• TASK: Output every entry exactly, from the first line to the last.

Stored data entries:

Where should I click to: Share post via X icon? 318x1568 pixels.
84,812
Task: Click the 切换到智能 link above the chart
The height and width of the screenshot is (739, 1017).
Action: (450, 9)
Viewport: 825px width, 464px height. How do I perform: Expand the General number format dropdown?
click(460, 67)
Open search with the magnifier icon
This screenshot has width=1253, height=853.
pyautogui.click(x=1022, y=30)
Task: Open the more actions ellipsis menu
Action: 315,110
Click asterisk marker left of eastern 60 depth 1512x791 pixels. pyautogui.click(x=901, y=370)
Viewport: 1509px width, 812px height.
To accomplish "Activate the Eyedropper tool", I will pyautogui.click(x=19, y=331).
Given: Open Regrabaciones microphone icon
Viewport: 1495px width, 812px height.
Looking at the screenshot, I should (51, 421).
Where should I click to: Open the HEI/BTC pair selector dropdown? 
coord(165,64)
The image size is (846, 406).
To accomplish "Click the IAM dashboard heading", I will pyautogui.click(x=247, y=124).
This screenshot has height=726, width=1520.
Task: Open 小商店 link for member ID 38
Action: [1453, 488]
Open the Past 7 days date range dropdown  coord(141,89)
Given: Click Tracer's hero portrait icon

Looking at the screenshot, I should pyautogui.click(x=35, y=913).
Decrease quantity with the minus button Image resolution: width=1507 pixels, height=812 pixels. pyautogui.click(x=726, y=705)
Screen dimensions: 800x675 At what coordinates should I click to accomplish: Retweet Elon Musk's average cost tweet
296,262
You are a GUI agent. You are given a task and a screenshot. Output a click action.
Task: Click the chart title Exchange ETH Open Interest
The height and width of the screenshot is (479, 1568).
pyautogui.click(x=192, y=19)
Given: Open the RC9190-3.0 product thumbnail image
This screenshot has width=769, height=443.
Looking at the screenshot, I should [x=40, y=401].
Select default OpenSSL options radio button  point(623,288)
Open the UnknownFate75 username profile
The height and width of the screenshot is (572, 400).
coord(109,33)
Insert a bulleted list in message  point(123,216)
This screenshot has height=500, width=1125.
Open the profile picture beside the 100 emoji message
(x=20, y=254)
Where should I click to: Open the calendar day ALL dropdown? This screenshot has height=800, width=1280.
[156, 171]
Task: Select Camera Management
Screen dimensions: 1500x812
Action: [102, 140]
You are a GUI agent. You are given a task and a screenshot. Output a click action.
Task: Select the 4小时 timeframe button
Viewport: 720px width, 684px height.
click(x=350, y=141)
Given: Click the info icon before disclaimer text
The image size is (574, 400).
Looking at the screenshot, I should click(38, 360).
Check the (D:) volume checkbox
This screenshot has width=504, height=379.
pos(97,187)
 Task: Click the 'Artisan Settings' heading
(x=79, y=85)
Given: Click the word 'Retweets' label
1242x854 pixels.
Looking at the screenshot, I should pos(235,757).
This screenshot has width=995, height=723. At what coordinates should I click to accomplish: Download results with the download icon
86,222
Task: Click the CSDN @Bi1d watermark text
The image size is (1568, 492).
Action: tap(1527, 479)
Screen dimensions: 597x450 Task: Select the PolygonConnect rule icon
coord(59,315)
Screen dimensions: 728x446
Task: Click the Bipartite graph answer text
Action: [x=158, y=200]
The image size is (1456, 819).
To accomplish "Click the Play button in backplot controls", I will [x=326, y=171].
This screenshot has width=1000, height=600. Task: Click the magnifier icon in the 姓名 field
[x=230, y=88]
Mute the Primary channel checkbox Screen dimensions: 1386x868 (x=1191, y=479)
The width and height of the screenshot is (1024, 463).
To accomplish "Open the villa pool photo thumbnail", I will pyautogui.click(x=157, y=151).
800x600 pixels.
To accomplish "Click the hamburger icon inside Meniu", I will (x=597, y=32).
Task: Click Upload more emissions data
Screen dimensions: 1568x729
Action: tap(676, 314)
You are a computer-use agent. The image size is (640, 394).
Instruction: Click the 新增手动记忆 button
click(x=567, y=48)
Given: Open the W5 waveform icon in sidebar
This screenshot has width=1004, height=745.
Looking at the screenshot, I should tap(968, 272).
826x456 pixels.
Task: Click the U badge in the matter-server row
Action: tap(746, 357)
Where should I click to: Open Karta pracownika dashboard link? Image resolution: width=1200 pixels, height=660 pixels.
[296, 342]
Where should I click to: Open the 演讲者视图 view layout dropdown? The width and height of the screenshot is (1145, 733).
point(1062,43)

• ANSWER TO THE PROBLEM:
Where should I click to: Share post via X icon? 318x1568 pixels.
84,812
Task: Click the 切换到智能 link above the chart
The height and width of the screenshot is (739, 1017).
Action: (450, 9)
Viewport: 825px width, 464px height. How do I perform: Expand the General number format dropdown?
click(460, 67)
Open search with the magnifier icon
This screenshot has width=1253, height=853.
pyautogui.click(x=1022, y=30)
Task: Open the more actions ellipsis menu
Action: 315,110
Click asterisk marker left of eastern 60 depth 1512x791 pixels. pyautogui.click(x=901, y=370)
Viewport: 1509px width, 812px height.
To accomplish "Activate the Eyedropper tool", I will pyautogui.click(x=19, y=331).
Given: Open Regrabaciones microphone icon
Viewport: 1495px width, 812px height.
Looking at the screenshot, I should (51, 421).
Where should I click to: Open the HEI/BTC pair selector dropdown? 
coord(165,64)
The image size is (846, 406).
To accomplish "Click the IAM dashboard heading", I will pyautogui.click(x=247, y=124).
This screenshot has height=726, width=1520.
Task: Open 小商店 link for member ID 38
Action: [1453, 488]
Open the Past 7 days date range dropdown  coord(141,89)
Given: Click Tracer's hero portrait icon

Looking at the screenshot, I should pyautogui.click(x=35, y=913).
Decrease quantity with the minus button Image resolution: width=1507 pixels, height=812 pixels. pyautogui.click(x=726, y=705)
Screen dimensions: 800x675 At what coordinates should I click to accomplish: Retweet Elon Musk's average cost tweet
296,262
You are a GUI agent. You are given a task and a screenshot. Output a click action.
Task: Click the chart title Exchange ETH Open Interest
The height and width of the screenshot is (479, 1568).
pyautogui.click(x=192, y=19)
Given: Open the RC9190-3.0 product thumbnail image
This screenshot has width=769, height=443.
Looking at the screenshot, I should [x=40, y=401].
Select default OpenSSL options radio button  point(623,288)
Open the UnknownFate75 username profile
The height and width of the screenshot is (572, 400).
coord(109,33)
Insert a bulleted list in message  point(123,216)
This screenshot has height=500, width=1125.
Open the profile picture beside the 100 emoji message
(x=20, y=254)
Where should I click to: Open the calendar day ALL dropdown? This screenshot has height=800, width=1280.
[156, 171]
Task: Select Camera Management
Screen dimensions: 1500x812
Action: [102, 140]
You are a GUI agent. You are given a task and a screenshot. Output a click action.
Task: Select the 4小时 timeframe button
Viewport: 720px width, 684px height.
click(x=350, y=141)
Given: Click the info icon before disclaimer text
The image size is (574, 400).
Looking at the screenshot, I should click(38, 360).
Check the (D:) volume checkbox
This screenshot has width=504, height=379.
pos(97,187)
 Task: Click the 'Artisan Settings' heading
(x=79, y=85)
Given: Click the word 'Retweets' label
1242x854 pixels.
Looking at the screenshot, I should pos(235,757).
This screenshot has width=995, height=723. At what coordinates should I click to accomplish: Download results with the download icon
86,222
Task: Click the CSDN @Bi1d watermark text
The image size is (1568, 492).
Action: tap(1527, 479)
Screen dimensions: 597x450 Task: Select the PolygonConnect rule icon
coord(59,315)
Screen dimensions: 728x446
Task: Click the Bipartite graph answer text
Action: [x=158, y=200]
The image size is (1456, 819).
To accomplish "Click the Play button in backplot controls", I will [x=326, y=171].
This screenshot has width=1000, height=600. Task: Click the magnifier icon in the 姓名 field
[x=230, y=88]
Mute the Primary channel checkbox Screen dimensions: 1386x868 (x=1191, y=479)
The width and height of the screenshot is (1024, 463).
To accomplish "Open the villa pool photo thumbnail", I will pyautogui.click(x=157, y=151).
800x600 pixels.
To accomplish "Click the hamburger icon inside Meniu", I will (x=597, y=32).
Task: Click Upload more emissions data
Screen dimensions: 1568x729
Action: tap(676, 314)
You are a computer-use agent. The image size is (640, 394).
Instruction: Click the 新增手动记忆 button
click(x=567, y=48)
Given: Open the W5 waveform icon in sidebar
This screenshot has width=1004, height=745.
Looking at the screenshot, I should tap(968, 272).
826x456 pixels.
Task: Click the U badge in the matter-server row
Action: tap(746, 357)
Where should I click to: Open Karta pracownika dashboard link? Image resolution: width=1200 pixels, height=660 pixels.
[296, 342]
Where should I click to: Open the 演讲者视图 view layout dropdown? The width and height of the screenshot is (1145, 733).
point(1062,43)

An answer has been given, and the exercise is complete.